# Exercise directions
Retype, without changes or pictures, only the lines that begin at the one containing "Open the Full resolution dropdown" and end at the last line of the records that follow.

-- Data for processing follows --

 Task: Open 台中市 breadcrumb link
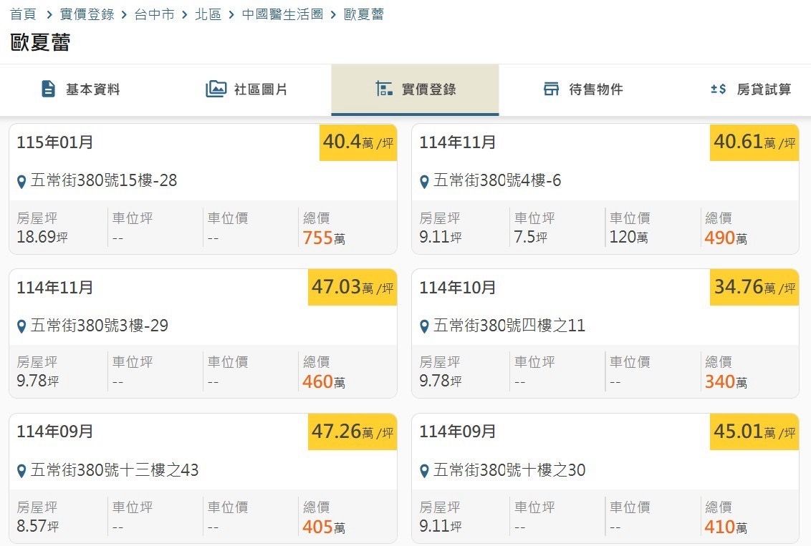[x=154, y=14]
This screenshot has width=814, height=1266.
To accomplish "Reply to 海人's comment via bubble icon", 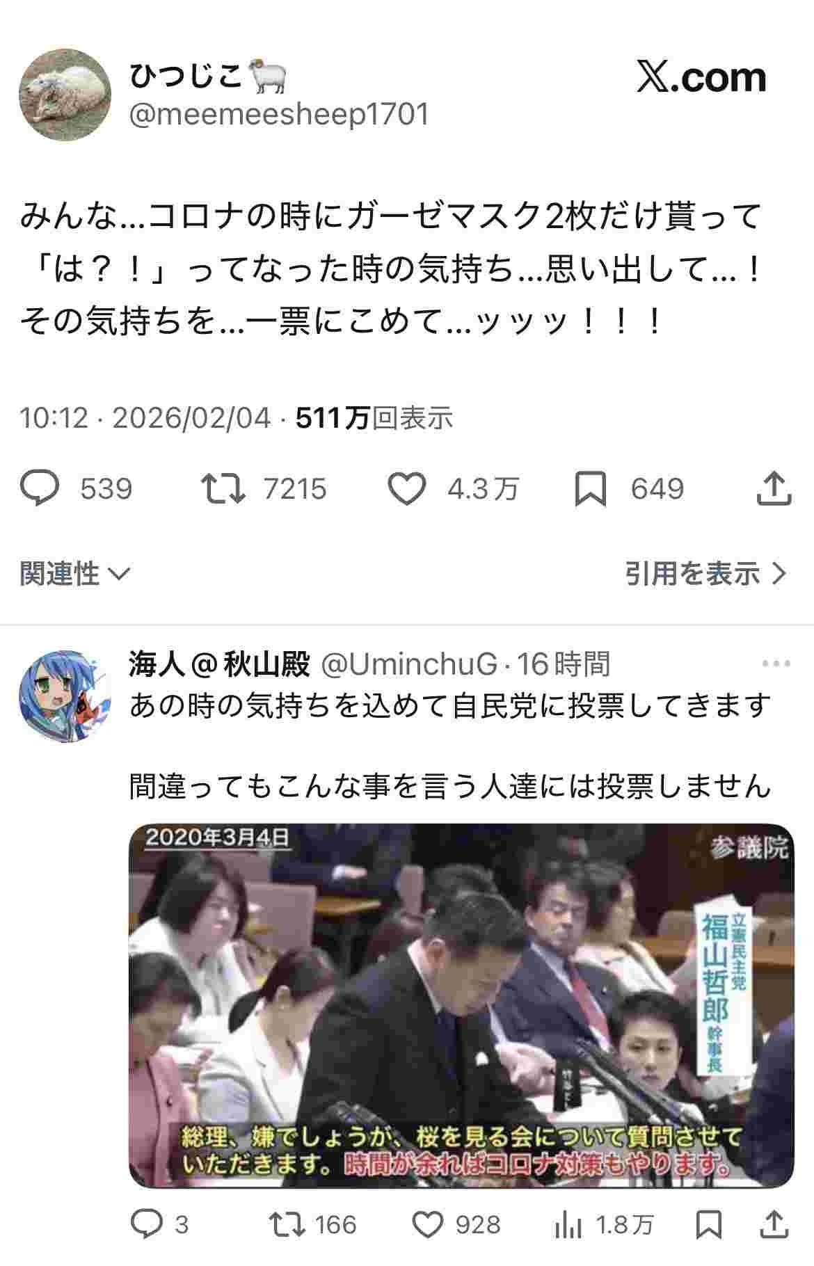I will pos(147,1224).
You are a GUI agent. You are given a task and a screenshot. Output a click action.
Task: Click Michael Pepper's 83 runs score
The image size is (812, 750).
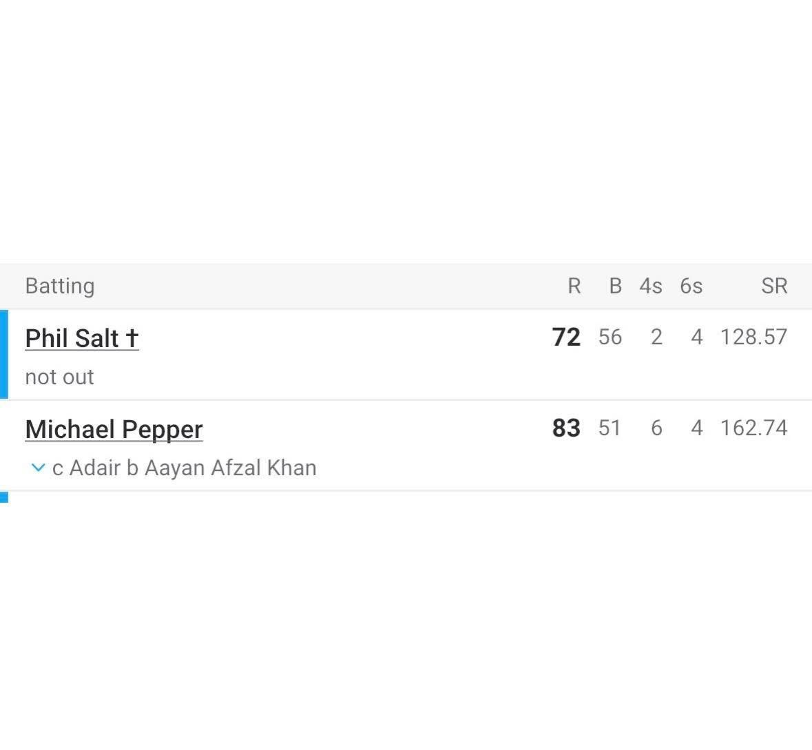coord(566,428)
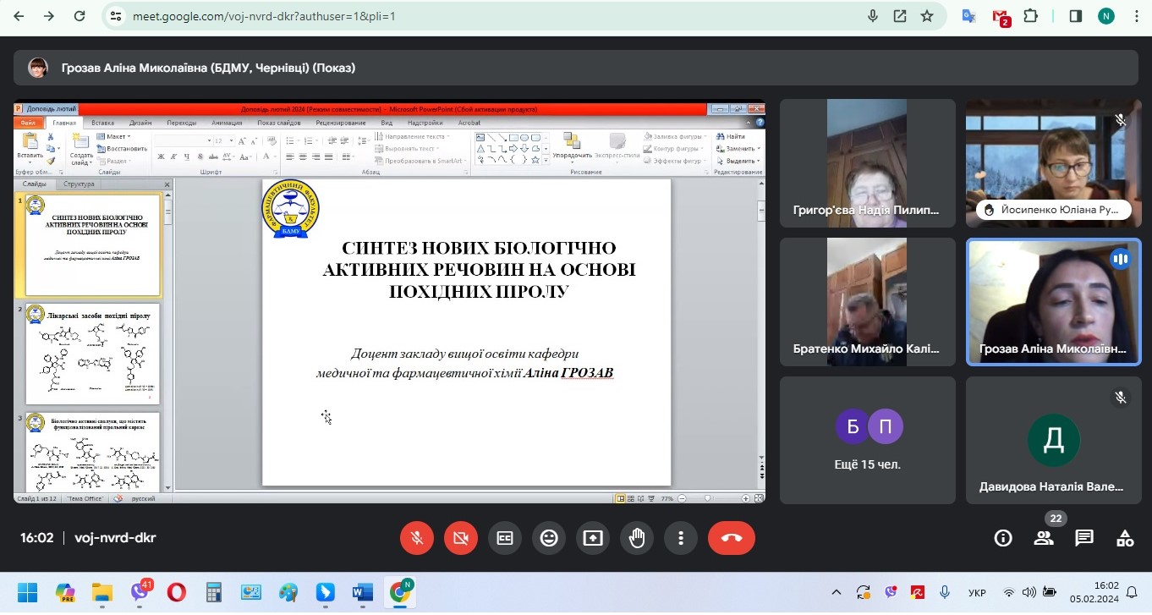Viewport: 1152px width, 615px height.
Task: Click the Present now screen share icon
Action: point(593,538)
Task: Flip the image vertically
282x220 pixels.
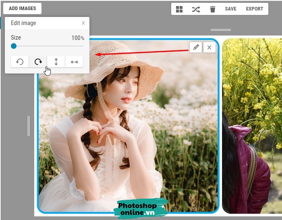Action: point(56,62)
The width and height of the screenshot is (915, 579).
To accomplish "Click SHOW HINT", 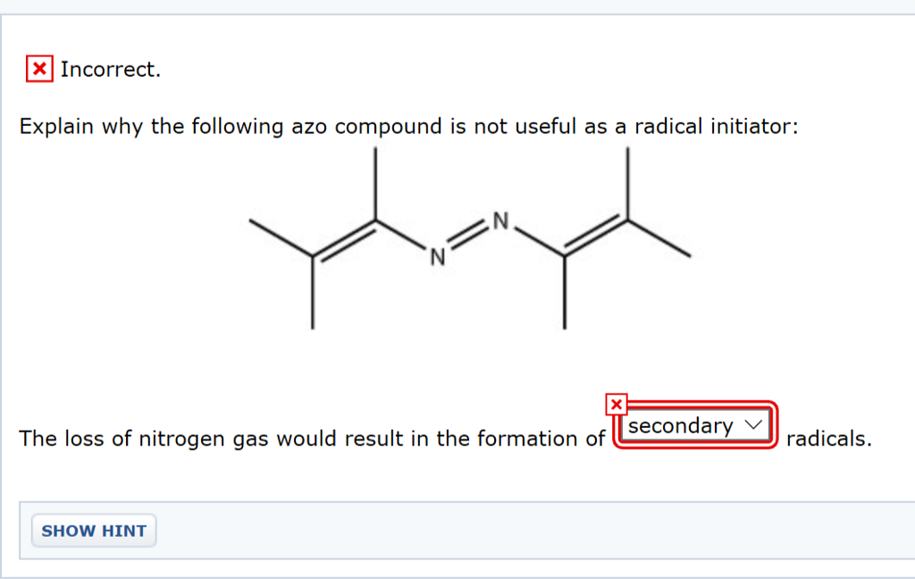I will tap(93, 530).
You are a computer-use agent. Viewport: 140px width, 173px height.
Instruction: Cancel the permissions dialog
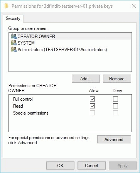click(x=91, y=166)
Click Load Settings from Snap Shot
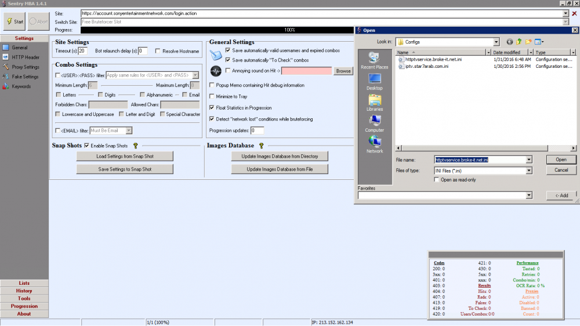The height and width of the screenshot is (326, 580). [x=124, y=157]
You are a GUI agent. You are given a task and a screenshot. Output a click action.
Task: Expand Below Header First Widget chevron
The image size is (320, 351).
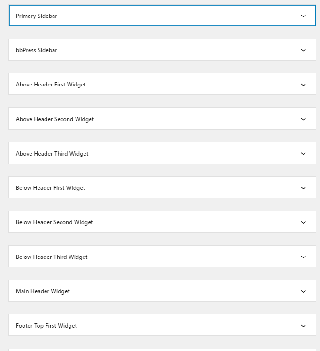pyautogui.click(x=303, y=188)
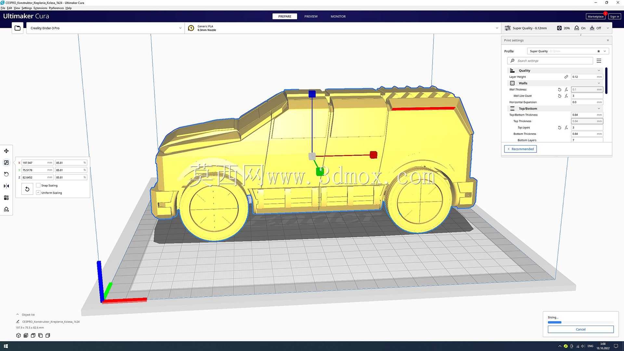Open the settings visibility hamburger menu
Image resolution: width=624 pixels, height=351 pixels.
(x=599, y=61)
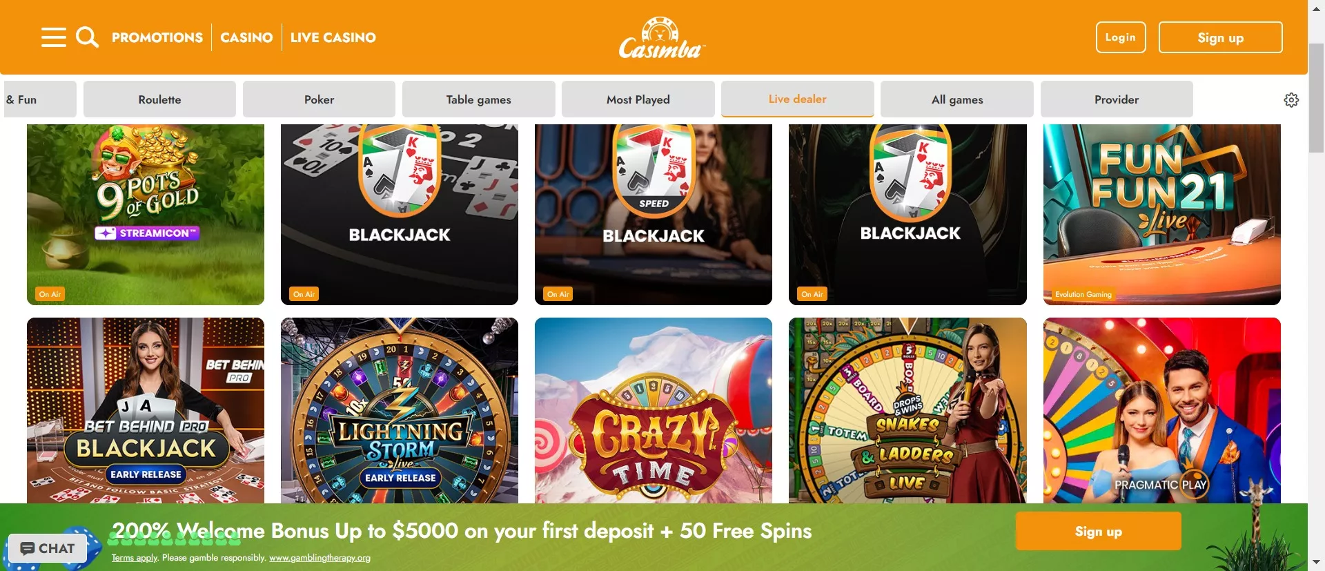Click the scrollbar down arrow
This screenshot has width=1325, height=571.
(x=1316, y=562)
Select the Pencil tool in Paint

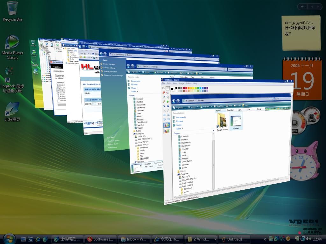(x=164, y=101)
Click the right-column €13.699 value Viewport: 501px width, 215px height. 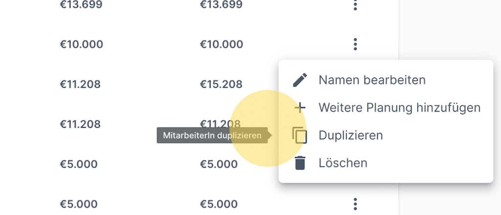(221, 5)

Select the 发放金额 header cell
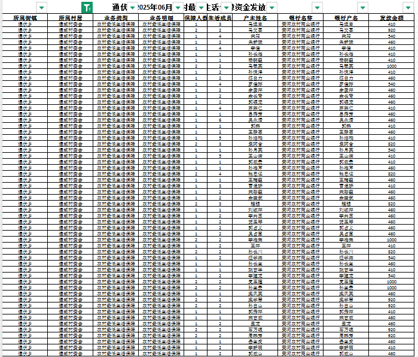[x=391, y=19]
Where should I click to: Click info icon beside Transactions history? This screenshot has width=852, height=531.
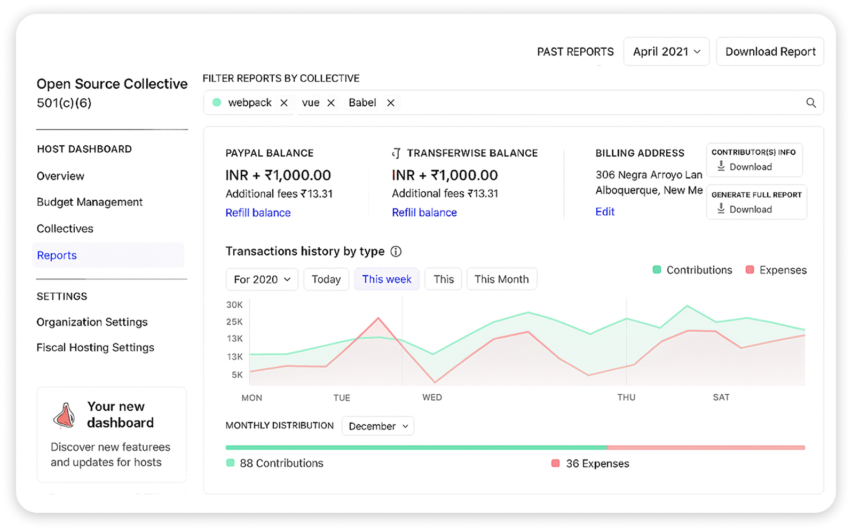point(396,252)
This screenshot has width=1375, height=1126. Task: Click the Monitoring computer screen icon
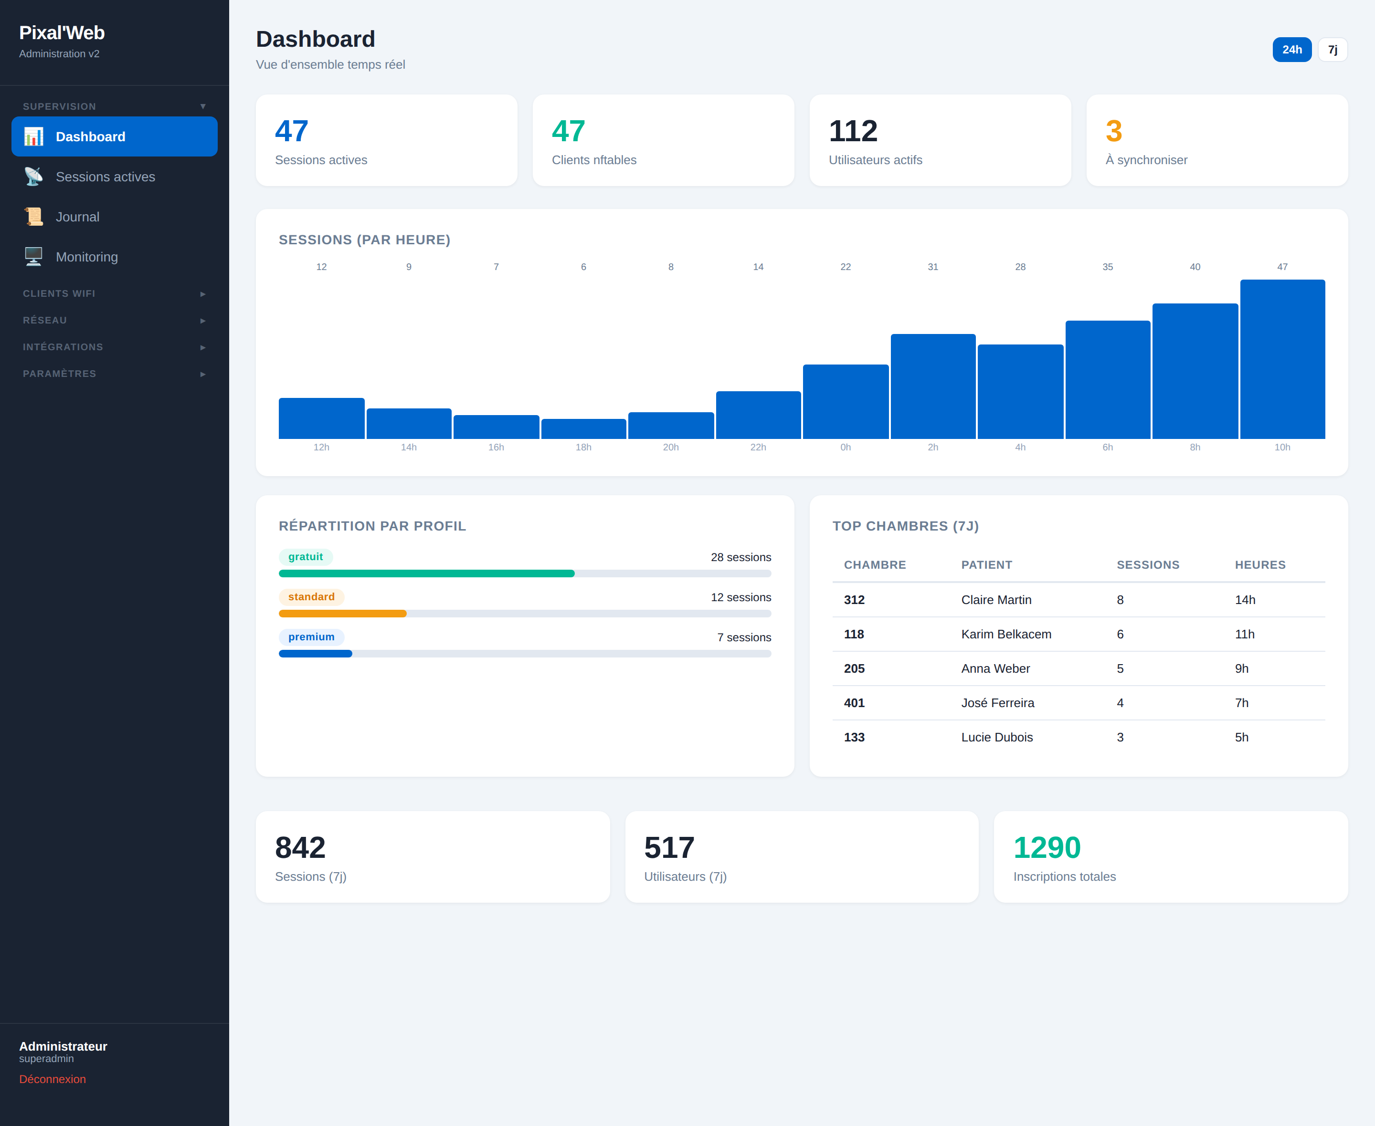tap(34, 257)
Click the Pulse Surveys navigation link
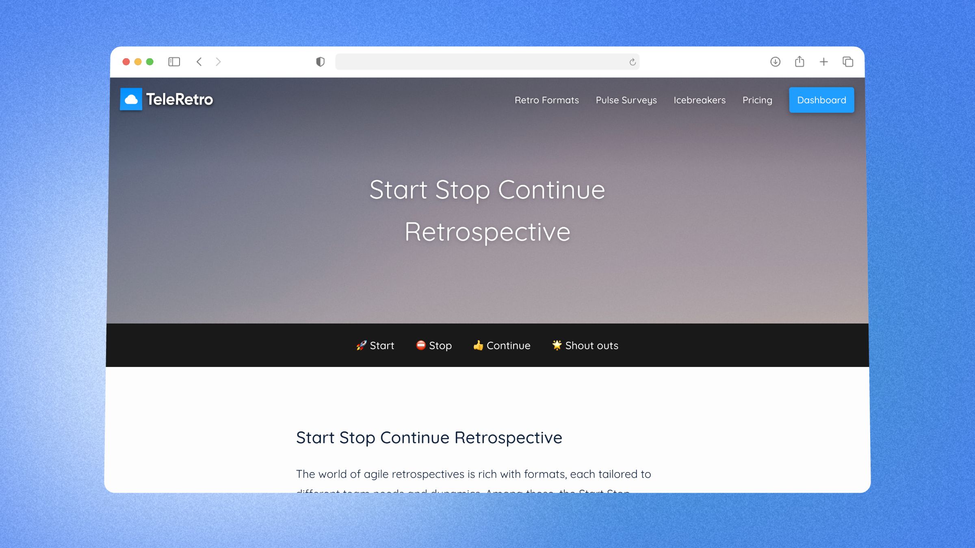Viewport: 975px width, 548px height. pyautogui.click(x=626, y=100)
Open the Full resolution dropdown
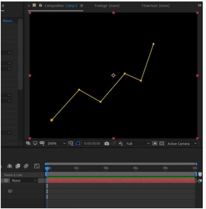The width and height of the screenshot is (206, 209). tap(138, 143)
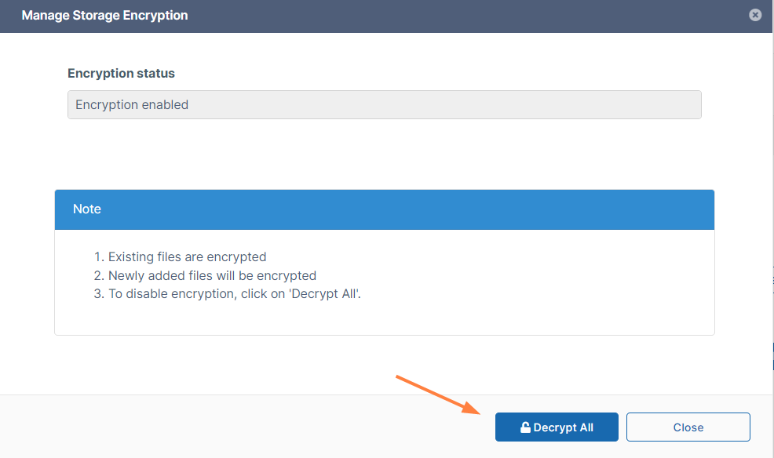The height and width of the screenshot is (458, 774).
Task: Click the Manage Storage Encryption title
Action: click(104, 15)
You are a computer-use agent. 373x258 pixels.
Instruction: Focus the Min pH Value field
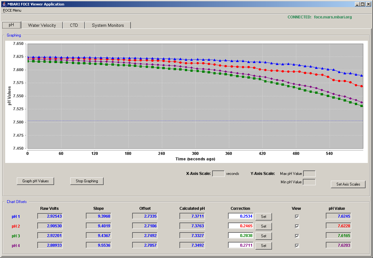coord(309,182)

-- Data for processing concluded --

# Written reply
Open the Full resolution dropdown
The width and height of the screenshot is (206, 209). tap(138, 143)
The height and width of the screenshot is (458, 774).
Task: Click the Manage Storage Encryption title
Action: click(104, 15)
You are a computer-use agent. 373x258 pixels.
Instruction: Focus the Min pH Value field
coord(309,182)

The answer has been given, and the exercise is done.